** start DATA IN THIS EXERCISE **
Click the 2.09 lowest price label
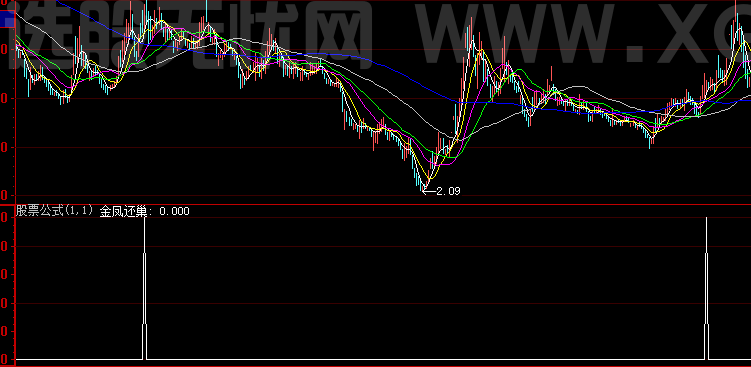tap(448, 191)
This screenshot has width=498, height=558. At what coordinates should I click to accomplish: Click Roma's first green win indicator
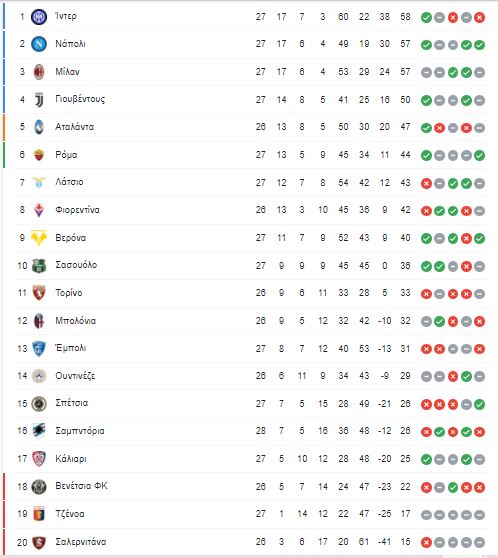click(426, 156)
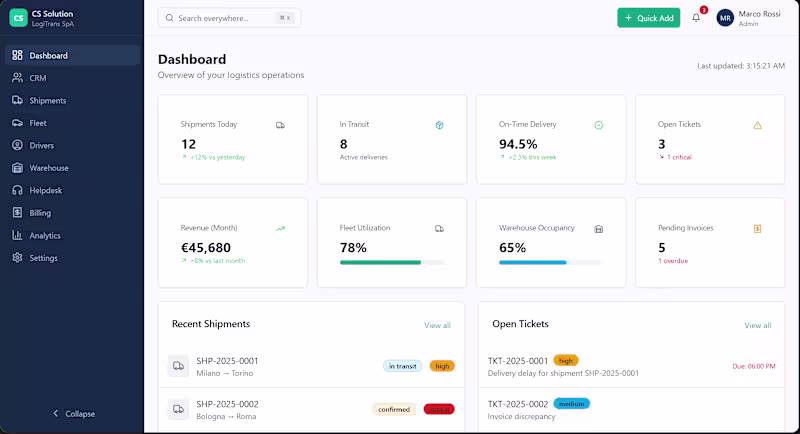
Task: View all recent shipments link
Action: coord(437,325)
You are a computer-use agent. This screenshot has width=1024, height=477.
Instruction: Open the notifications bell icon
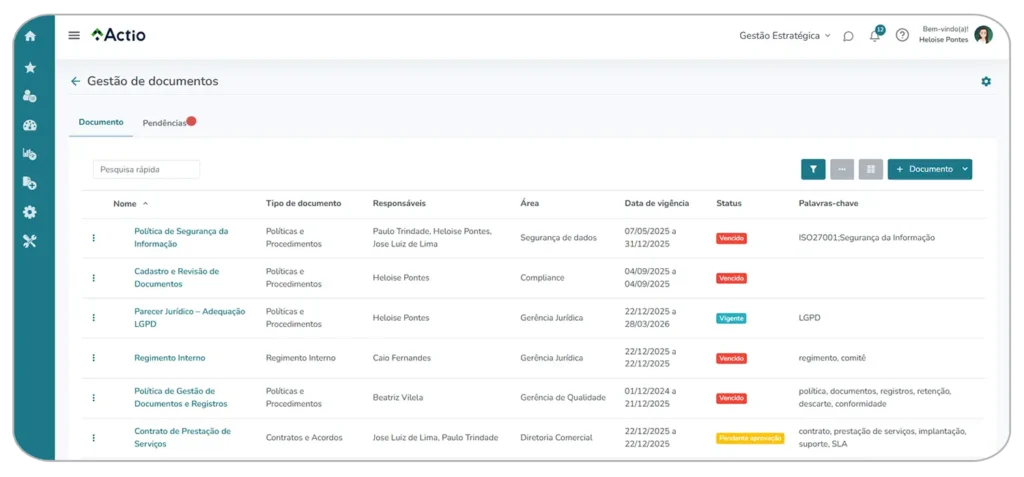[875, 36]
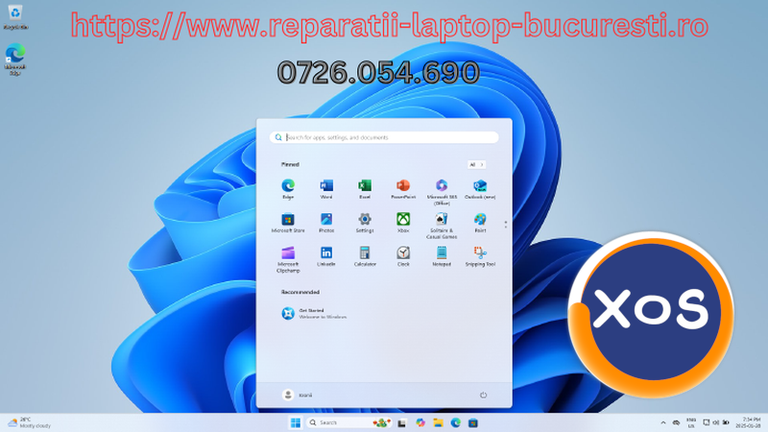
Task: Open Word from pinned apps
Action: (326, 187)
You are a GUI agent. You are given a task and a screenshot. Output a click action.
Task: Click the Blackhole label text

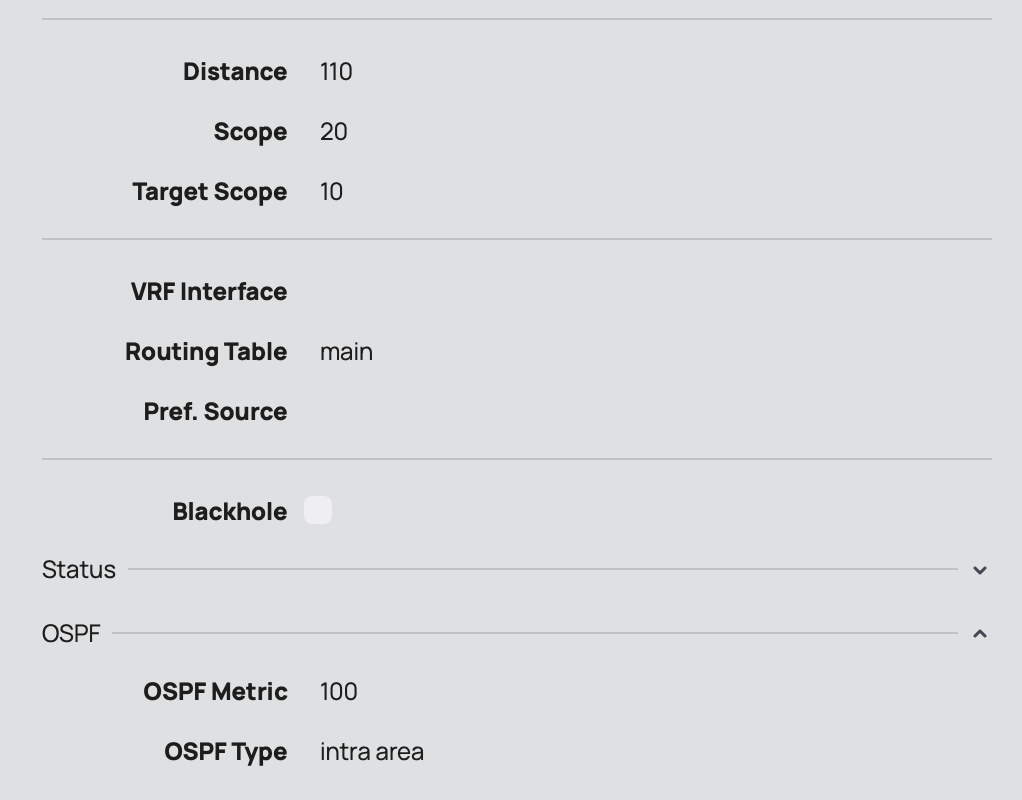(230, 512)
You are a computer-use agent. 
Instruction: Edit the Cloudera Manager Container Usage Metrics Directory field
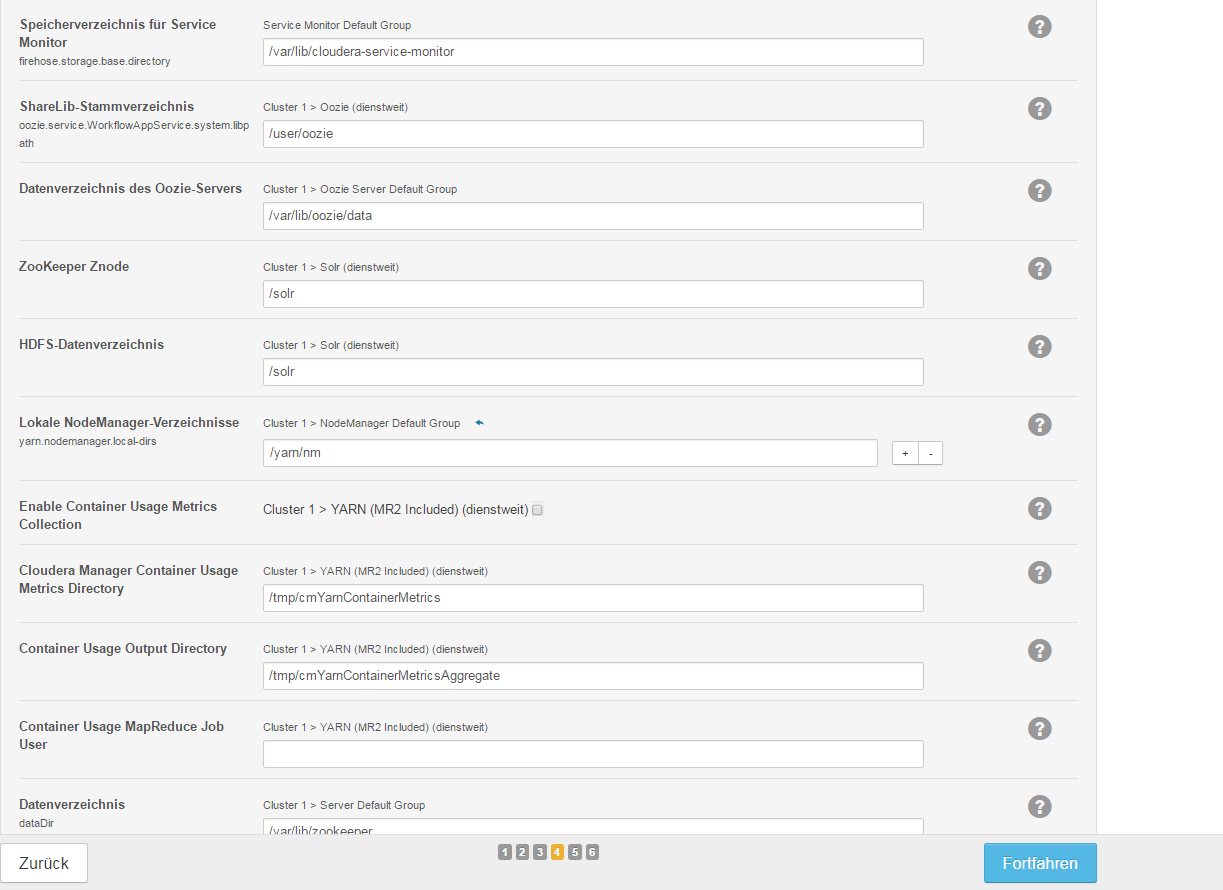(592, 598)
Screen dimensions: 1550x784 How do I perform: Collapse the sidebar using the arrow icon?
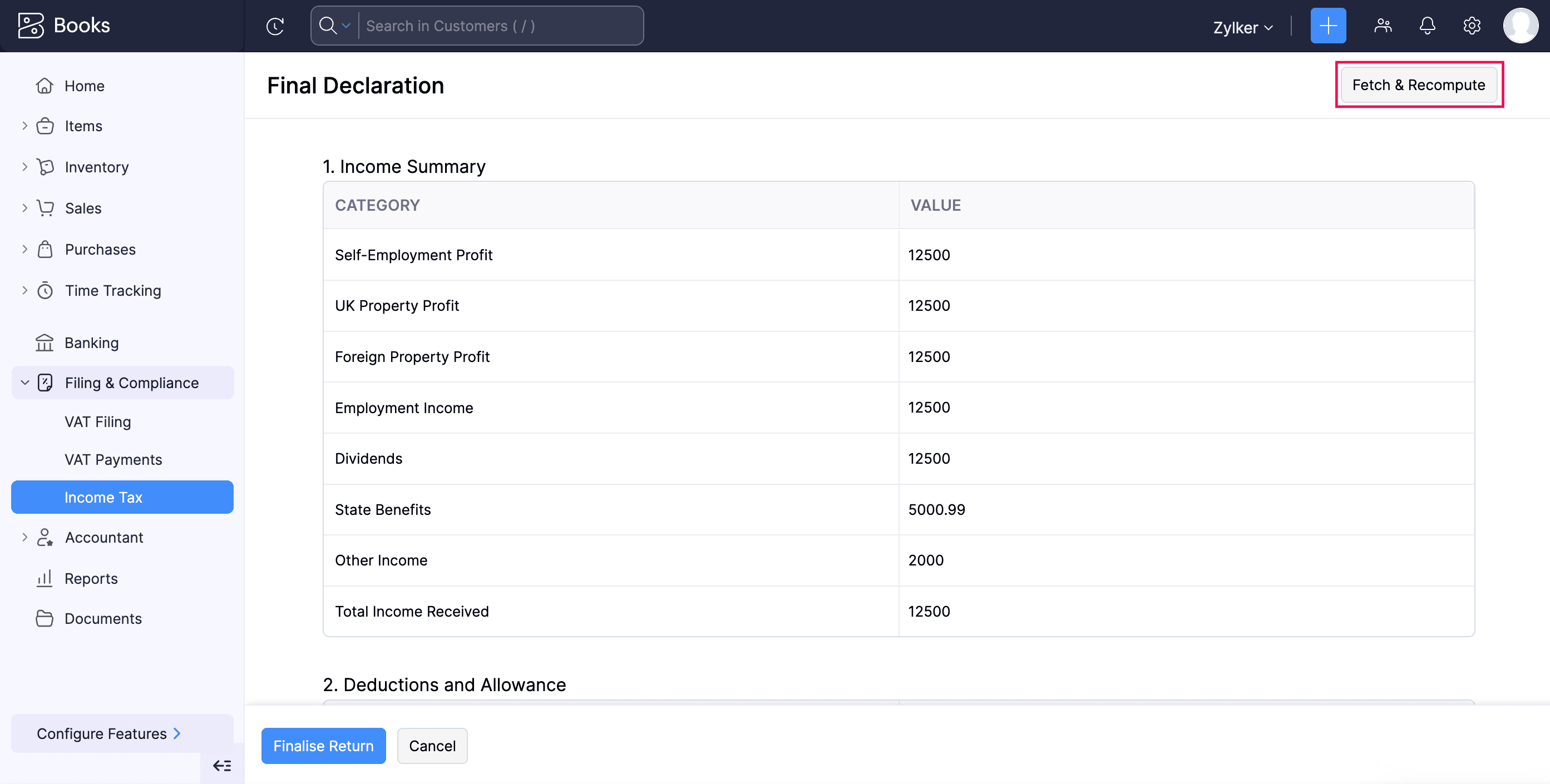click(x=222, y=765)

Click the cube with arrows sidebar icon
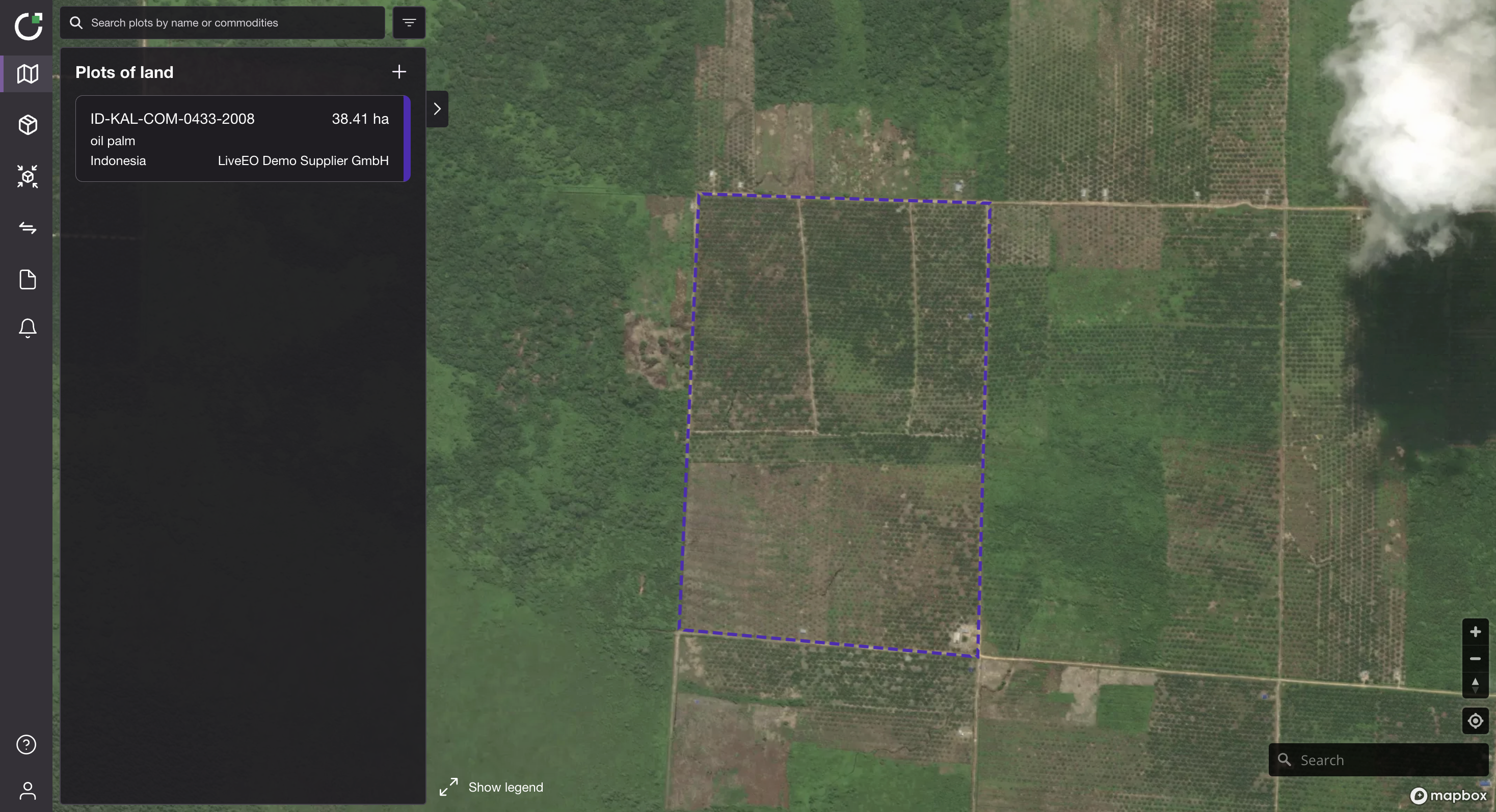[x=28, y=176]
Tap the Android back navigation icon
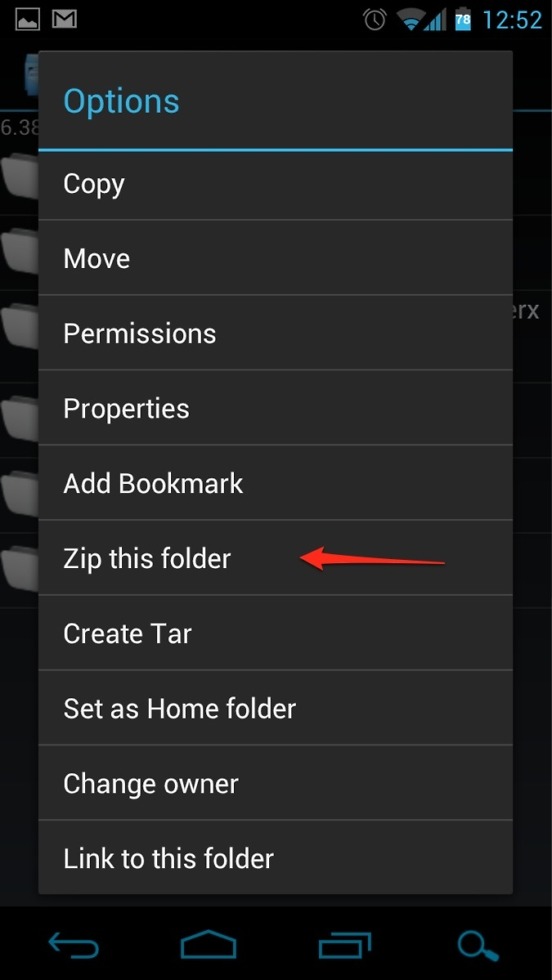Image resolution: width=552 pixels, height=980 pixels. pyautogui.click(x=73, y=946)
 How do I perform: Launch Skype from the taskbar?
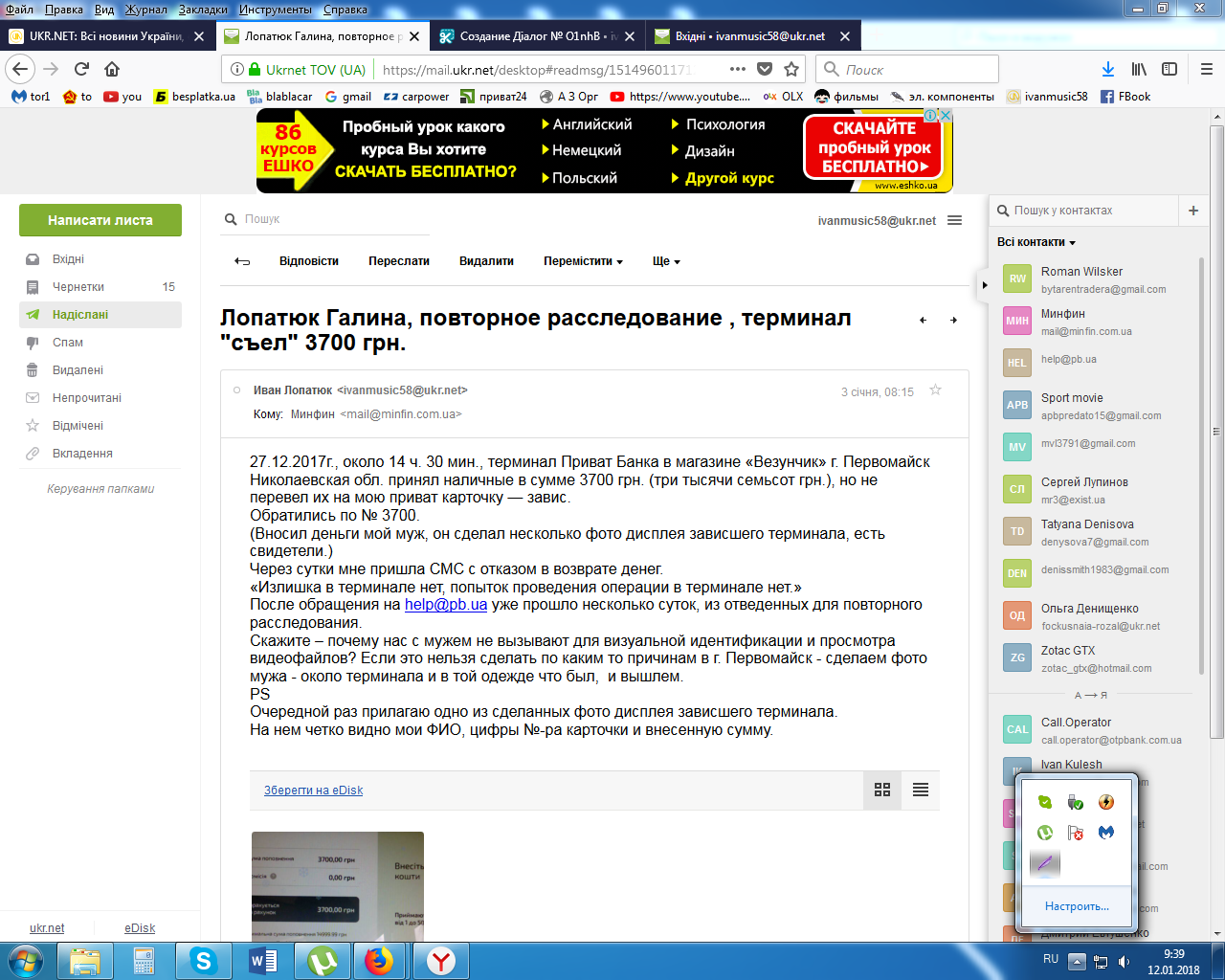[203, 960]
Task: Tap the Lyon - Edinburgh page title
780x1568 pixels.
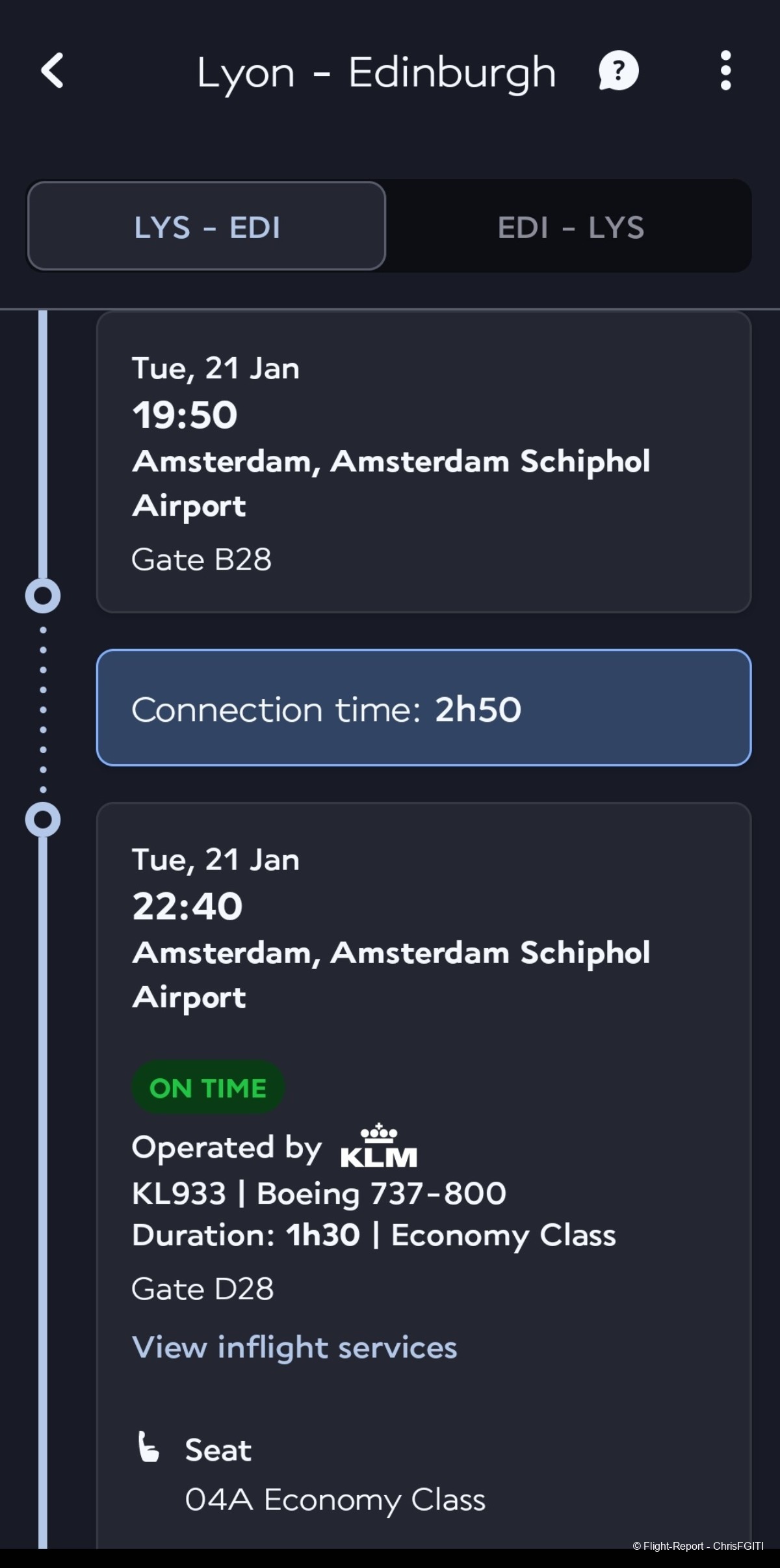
** end DATA IN THIS EXERCISE **
WHAT TO DO: Please copy all of the data above word for word, leaving out the pictures.

EXERCISE RESPONSE:
Click the 2.09 lowest price label
tap(448, 191)
This screenshot has width=498, height=558. At what coordinates should I click to accomplish: Click Roma's first green win indicator
click(426, 156)
Task: View all recent shipments link
Action: coord(437,325)
You are a computer-use agent. This screenshot has width=1024, height=477.
Instruction: Open the notifications bell icon
[875, 36]
Task: Open Word from pinned apps
Action: (326, 187)
You are a GUI agent. You are given a task and a screenshot. Output a click action.
Task: Click the Blackhole label text

(230, 512)
You are a computer-use agent. 
Instruction: Edit the Cloudera Manager Container Usage Metrics Directory field
(592, 598)
Screen dimensions: 1550x784 How do I perform: Collapse the sidebar using the arrow icon?
click(x=222, y=765)

Click the cube with arrows sidebar icon
[x=28, y=176]
Tap the Android back navigation icon
Image resolution: width=552 pixels, height=980 pixels. pyautogui.click(x=73, y=946)
 How do I perform: Launch Skype from the taskbar?
[203, 960]
Task: Tap the Lyon - Edinburgh page title
780x1568 pixels.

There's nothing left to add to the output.